Sweet-and-Spiced Chicken

Ingredients
Chicken breasts (I actually bought the tenderloins because I wanted them to bake faster)
Light brown sugar (about 2 Tbsp)
Cumin (1 tsp)
Paprika (1 tsp)
Garlic powder (1 tsp)
Onion powder/flakes (ours is dried minced onion) (1 tsp)
Oregano, dried (1 tsp)

Equipment
Oven, bowl for dredging, baking sheet with a rim

Instructions
Preheat the oven to 425F. Line your rimmed baking sheet with foil (trust me on this one) and spray it with Pam or your favorite equivalent. Wash and pat dry your chicken. In a bowl, mix together the sugar and your spices. Break up the brown sugar so that it's more powdery than it is clumpy. Dredge your chicken pieces in the mixture and lay them on the baking sheet. Bake for about 20 minutes if you're using chicken breasts; 12 if they're tenderloins. (Obviously check them for doneness.) The brown sugar will burn, but mine didn't burn ON the chicken... it sort of ran off and made a puddle shape outlined with burnt sugar, but there wasn't an iota of burnt sugar on the chicken.
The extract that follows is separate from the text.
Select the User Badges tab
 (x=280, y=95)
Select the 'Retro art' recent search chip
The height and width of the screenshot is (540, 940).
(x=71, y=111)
So maybe turn on a fan or something before you take it out of the oven, if you have a super-sensitive smoke alarm like ours.

Yields
Well, how much chicken did you use? Scalable.

Total time
This took about 30 minutes, what with preheating and baking. (Prep takes less time than the preheating.)

Cleanup rating 1/5
If you don't use the foil and the spray, you'll have a 6/5 on cleanup. But with the foil, all the cleanup you need is to throw away the foil and dump out the remainder of your sugar/spice mixture (you put raw chicken in it, don't you dare use it for anything else).

Difficulty rating  3/10
Dredging the chicken and getting it evenly coated when you aren't using a sticking agent like a beaten egg can be tricky (make sure the spices don't settle in the bowl and hide under the sugar) and you have to get the timing right on removing it from the oven (chicken needs to be done, but sugar shouldn't be too burnt) but it's pretty straightforward. If you get chicken cut the way you like it, you don't even need a knife.

Flavor rating 7/10
Yum! It was different, and I think I could probably tweak the spices a little bit, but overall, quite good.